Prenons les faits ! Alors que la sainte journée avait suivi son cours aux effluves indélicates (voyez-vous, Paris, la journée, c’est un ensemble de relents vomitifs pour le moins peu appétissants), le soleil laissait place à la nuit qui enrobait de son délicieux foulard de velours noir les quelques réverbères défoncés du boulevard St Germain. La lumière grésillait, mon souffle froid léchait la fenêtre sur laquelle s’était vite déposée une couche de buée opaque. Je pouvais apercevoir, baignée dans un flou argenté, le croissant de lune qui n’éclairait qu’à peine plus la route qu’un de ces fameux réverbères incompétents. C’est bien des fonctionnaires.

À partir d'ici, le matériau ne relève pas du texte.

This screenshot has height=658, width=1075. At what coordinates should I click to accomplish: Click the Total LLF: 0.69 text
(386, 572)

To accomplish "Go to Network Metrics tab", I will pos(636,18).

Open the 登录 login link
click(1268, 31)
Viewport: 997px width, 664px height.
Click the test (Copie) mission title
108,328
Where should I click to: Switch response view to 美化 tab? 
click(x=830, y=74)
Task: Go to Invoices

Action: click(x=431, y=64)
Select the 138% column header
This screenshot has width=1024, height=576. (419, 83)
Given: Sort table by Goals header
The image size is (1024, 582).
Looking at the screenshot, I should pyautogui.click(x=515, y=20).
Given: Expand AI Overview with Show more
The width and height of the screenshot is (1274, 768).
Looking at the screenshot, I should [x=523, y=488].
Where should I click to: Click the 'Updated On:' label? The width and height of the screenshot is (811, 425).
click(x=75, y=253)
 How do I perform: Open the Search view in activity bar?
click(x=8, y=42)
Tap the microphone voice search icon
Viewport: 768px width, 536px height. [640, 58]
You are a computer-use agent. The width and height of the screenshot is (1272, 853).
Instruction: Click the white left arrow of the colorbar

À cette heure ci, le monde s’endort et les chats myopes se lovent tendrement sur le patchwork de la vieille sorcière habitant l’antique demeure au coin de l’avenue Foch. Avant de s’endormir, elle n’a pas allumé le chauffage à pétrole, sa main est froide. Très vite, le chat aux poils roux part se coucher dans le tiroir aux petites culottes qui était resté ouvert ; c’est mauvais signe : quand le chat n’est plus sur mémé, c’est que mémé n’est plus. Mais il y a plus important, à cette heure de la nuit, où quelques télés osent avec insolence balancer des nouvelles infanticides avec autant de passion qu’un autiste enrhumé.
Les titres s’enchainent tandis que monsieur Jourdain s’est endormi le sexe à la main devant un film qui a laissé place aux informations. Évidemment, cela n’intéresse pas monsieur Jourdain. Depuis que madame Jourdain est partie, monsieur Jourdain n’est plus intéressé par rien, il finira par mourir d’un orgasme mal calculé quelques mois plus tard, dans un des hôtels miteux de Bangkok. Mais les infos se fichent bien de lui.
« C’est un monstre ! », « Courjault congèle ses bébés à côté des courgettes » (Charlie Hebdo n’aurait peut-être pas osé), « Une mère congèle ses progénitures entre le poulet et le brocolis ». Ces titres énoncés par la stagiaire du journal expriment ici un désarroi profond de la population tout entière. Le peuple n’a plus les moyens de se payer des brocolis surgelés marque repère (qui sont en moyenne moins chers chez Leclerc). Et puis je me souviens des prédictions alarmantes de spécialistes annonçant massivement la rudesse d’un hiver prochain. Les artriteux confus des maisons de retraite aux infirmières psychopates n’auraient pas été épargnés, il fallait bien faire des provisions. Puis s’ils étaient morts-nés, ces pauvres enfants aux joues roses et au nez rond, raison de plus. On ne joue pas avec la nourriture (j’espère qu’elle a pensé à garder le placenta). Mais bon, suite à cette explication illustrée, on peut mieux comprendre le « putain ! » angoissant qui signe une misogynie profonde et les deux millions de cas de femmes battues chaque année.
Parce-que nous aussi, hommes, nous sommes traumatisés par ces femmes qui ne savent plus faire le repassage et dont la nourriture est aussi bonne qu’une boîte de cassoulet périmé deuis le débarquement de Normandie – au moins. De ce fait, je reste célibataire.